Talk Radio, Old Red Lion


30 years ago in the USA, the parents and grandparents of today’s Twitter trolls and YouTube conspiracy video makers had no choice but to call up their local talk radio station if they wanted a mass audience for their hateful and/or mad views. And while the talkback radio genre is still going strong today, in the USA and elsewhere, it shocks people less often. It’s normal. But in this 30th-anniversary production of Eric Bogosian’s Talk Radio we get a 1980s view of this then burgeoning form of media, and it’s still as disturbing as it was then.

In Talk Radio we see what happens behind the scenes and on air during one edition of KTLK’s Night Talk with Barry Champlain. Barry (Matthew Jure), an angry chain smoker with little patience, is taking calls from the usual role call of eccentric regulars, single-issue campaigners and crazies, while producers Stu (George Turvey) and Linda (Molly McNerney) make sure there’s always someone on the line.
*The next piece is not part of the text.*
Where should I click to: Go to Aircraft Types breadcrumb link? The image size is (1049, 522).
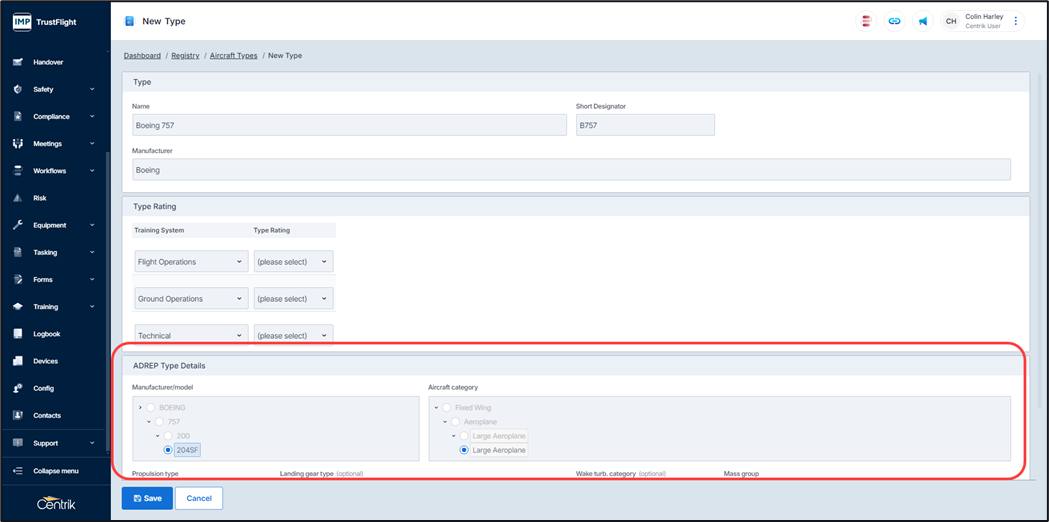[233, 56]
But then station manager Dan (Andy Secombe) arrives to inform the trio that the executive team from Metroscan, who own 375 radio stations, are listening in to the show with a view to syndicating it nationwide.
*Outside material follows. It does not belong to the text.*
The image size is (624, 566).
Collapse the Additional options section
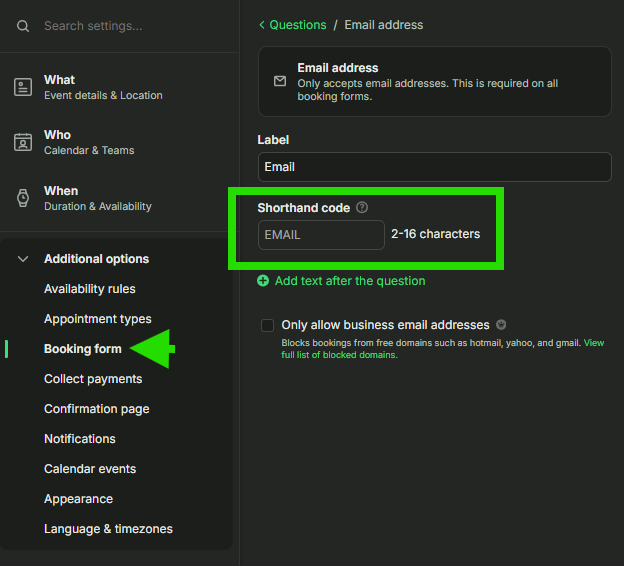[x=24, y=259]
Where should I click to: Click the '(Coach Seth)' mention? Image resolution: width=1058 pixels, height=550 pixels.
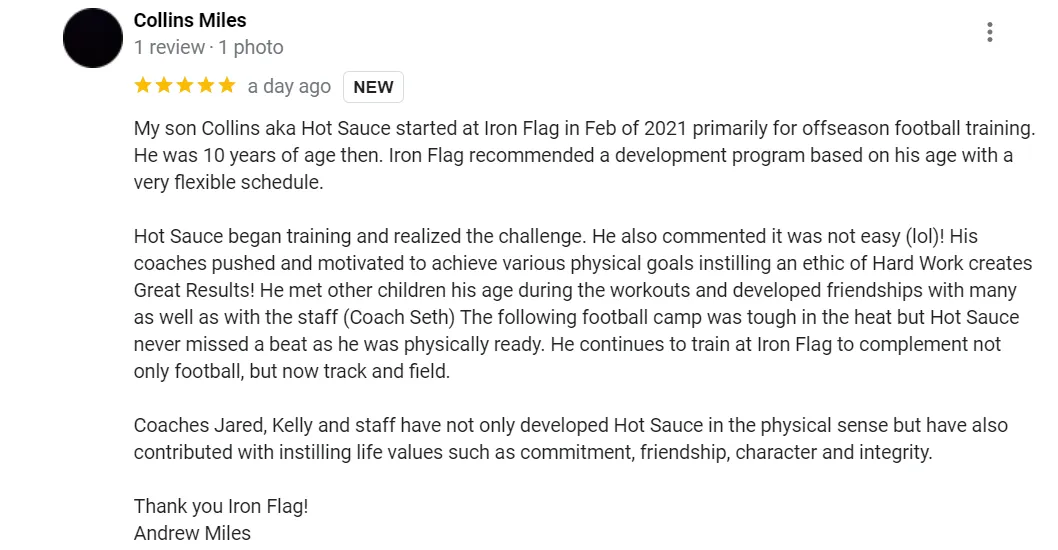click(402, 317)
Talk Radio, ORL, Matthew Jure and Andy Secombe (courtesy Cameron Harle) 15

This should be great news, but Barry’s not the type to want to impress the suits. Instead, he provokes them and his audience by breaking the news on air that the show’s about to hit the big time. As Dan turns pale, seeing the deal he thought he had in the bag disappear in front of his eyes, Barry sits back knowing that his callers – who’d love to go national too – will not disappoint when they phone in that evening.

And they don’t. A 16-year-old has just found out she’s pregnant, now she wants the station’s help to track down her boyfriend. Kent (Ceallach Spellman), a teen who’s bunked off school for a couple of days to party with his girlfriend, is worried that his girlfriend won’t wake up. And a neo-Nazi’s worked out that Barry must be Jewish, so he’s sent him a bomb.
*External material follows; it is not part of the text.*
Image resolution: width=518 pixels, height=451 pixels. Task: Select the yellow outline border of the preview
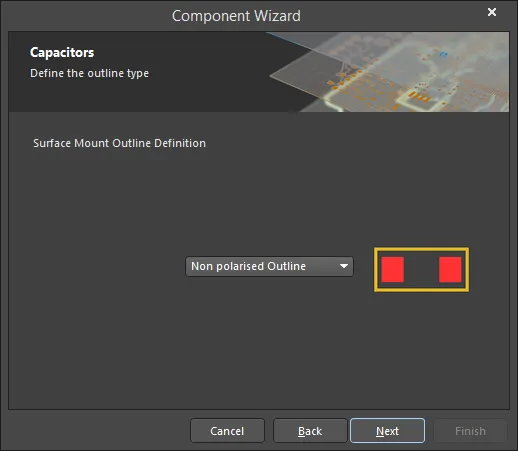click(x=421, y=249)
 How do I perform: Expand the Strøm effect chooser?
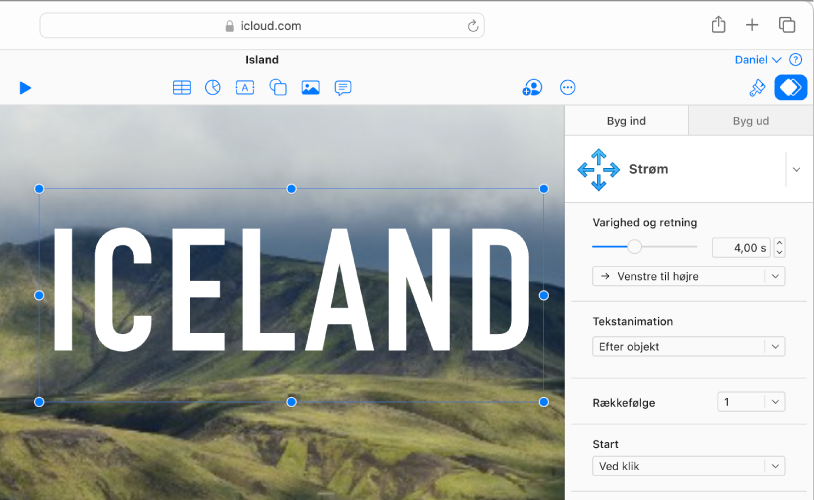coord(796,170)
This is riveting stuff and the cast play it perfectly, really capturing the atmosphere and tension of a live radio show which isn’t going to plan. You even start to understand the appeal of this sort of programme, albeit as the cracks start to show. Why would Barry be the first person you call when you find out you’re pregnant? Or when your girlfriend won’t wake up? And what qualifies him to dispense views and advice and to tell others to shut up?

Barry seems to wondering this too, and in a moment of daring, desperation or deliberate career suicide – it’s hard to tell – he invites Kent to come into the studio. This makes for a very dispiriting spectacle. Kent is mostly a fame-seeker, with little of substance to share. And so is Barry. And when the lights fade on Barry’s end-of-show sign-off, plunging Max Dorey’s stark parody of an 80s radio studio into darkness, this really feels like the end of it all.